Review of vitreous islet cryopreservation: Some practical issues and their resolution

Abstract

Transplantation of pancreatic islets for the treatment of diabetes mellitus is widely anticipated to eventually provide a cure once a means for preventing rejection is found without reliance upon global immunosuppression. Long-term storage of islets is crucial for the organization of transplantation, islet banking, tissue matching, organ sharing, immuno-manipulation and multiple donor transplantation. Existing methods of cryopreservation involving freezing are known to be suboptimal providing only about 50% survival. The development of techniques for ice-free cryopreservation of mammalian tissues using both natural and synthetic ice blocking molecules, and the process of vitrification (formation of a glass as opposed to crystalline ice) has been a focus of research during recent years. These approaches have established in other tissues that vitrification can markedly improve survival by circumventing ice-induced injury. Here we review some of the underlying issues that impact the vitrification approach to islet cryopreservation and describe some initial studies to apply these new technologies to the long-term storage of pancreatic islets. These studies were designed to optimize both the pre-vitrification hypothermic exposure conditions using newly developed media and to compare new techniques for ice-free cryopreservation with conventional freezing protocols. Some practical constraints and feasible resolutions are discussed. Eventually the optimized techniques will be applied to clinical allografts and xenografts or genetically-modified islets designed to overcome immune responses in the diabetic host.

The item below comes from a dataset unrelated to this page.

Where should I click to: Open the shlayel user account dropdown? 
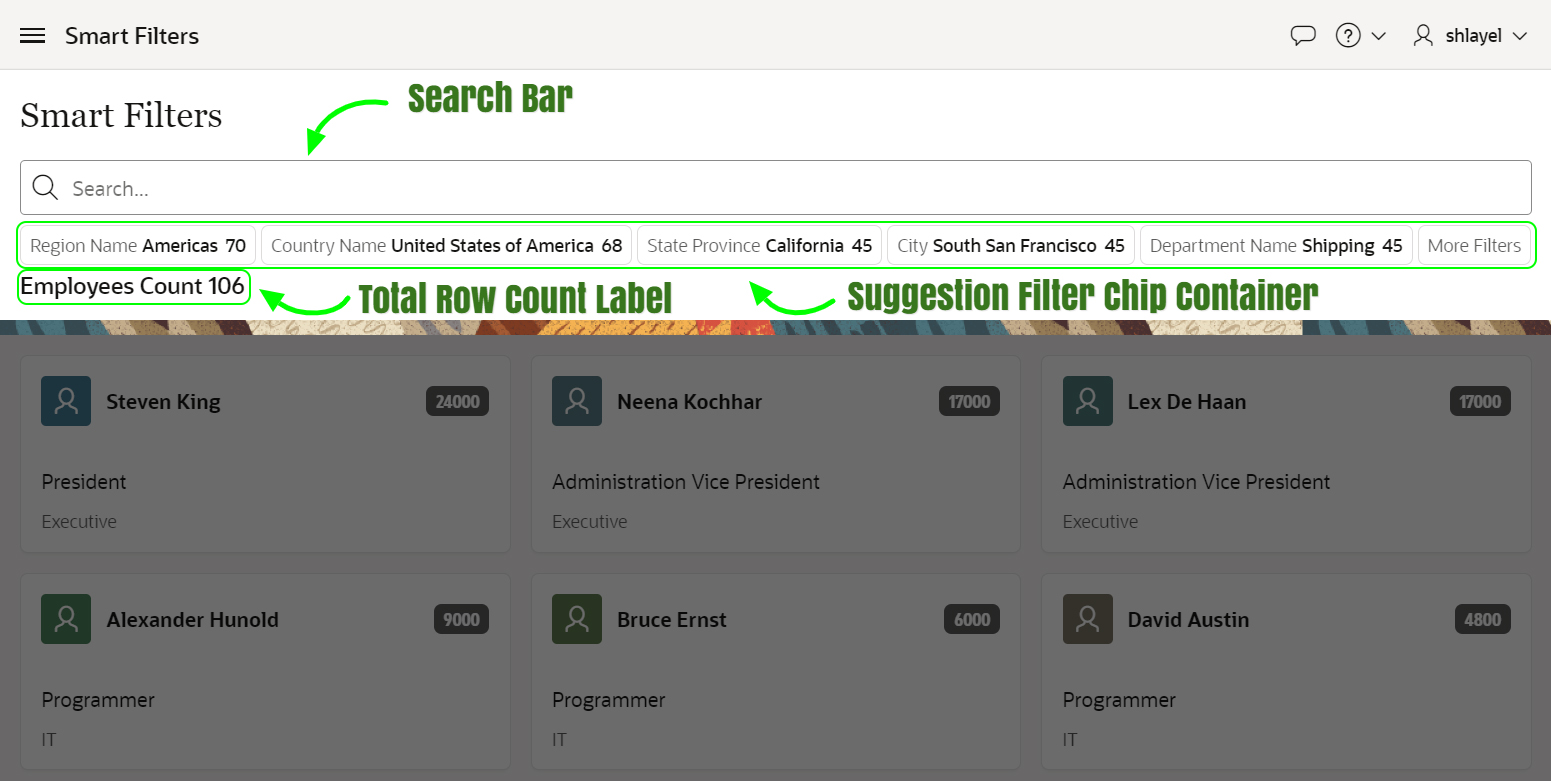coord(1470,36)
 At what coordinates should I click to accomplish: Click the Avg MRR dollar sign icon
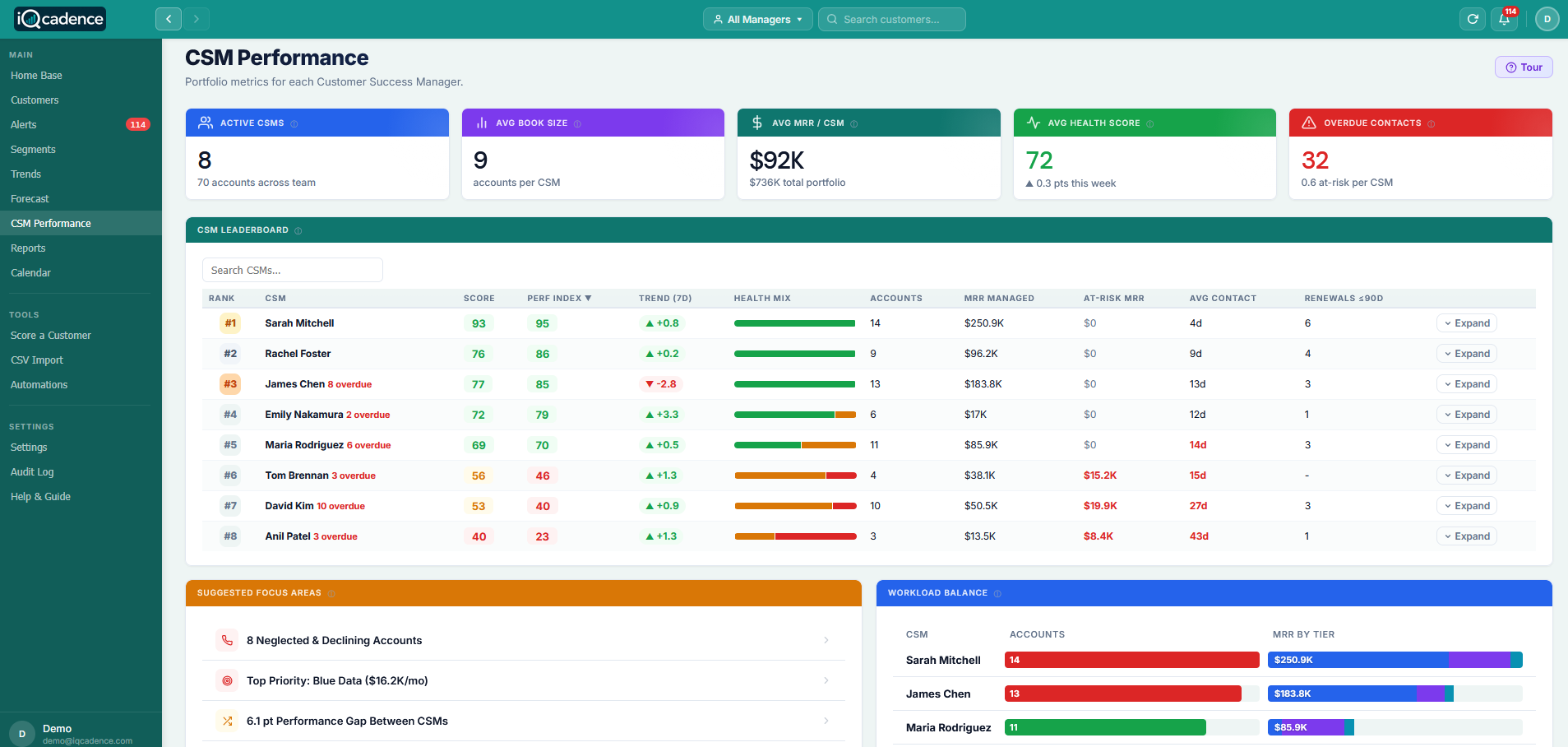(757, 122)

Keywords: cryoprotectants; islet banking; islet cryopreservation; islet vitrification; pancreatic islets; rat islets; vitrification.

Figure 1

Plots of normalized cell volume showing the transient volume changes in islets during cryoprotectant addition (steps 1–3) and removal (steps 4–8) for the vitrification solutions VS55 and DP6-1,3 CHD. The protocols for both vitrification solutions do not exceed osmotic tolerance limits for islets of 0.6 V/V_iso during CPA addition and 1.53 V/V_iso during removal.

Figure 2

Metabolic activity of isolated rat islets normalized to untreated controls after either 2 hr or 24 hr recovery following exposure to combinations of the VS55 or DP6-1,3 CHD CPA cocktails prepared in either EuroCollins (EC) or Unisol-UHK vehicle solutions.

Figure 3

Islet tolerance to CPA exposure without subsequent sub-zero cooling and vitrification. Data is plotted as mean (±SEM) normalized stimulated insulin secretion after either 2 hr or 24 hr recovery.

Figure 4

Gross morphology of isolated rat islets showing their comparative integrity following cryopreservation and compared with untreated control islets (A). Islets were cryopreserved using either the conventional freezing/thawing method (B) or vitrification in DP6-1,3 CHD (C) or VS55 (D).

Figure 5

Functional recovery of batches of rat islets following vitrification in either VS55 or DP6-1,3 CHD media compared with conventional freezing and thawing in 2 M DMSO (CRYO). Islet function is shown as the mean (±SEM) stimulation index normalized to untreated control islets. Batches of islets were assessed for stimulated insulin secretion either within 2 hr of rewarming to 37°C or after 24 hr in culture.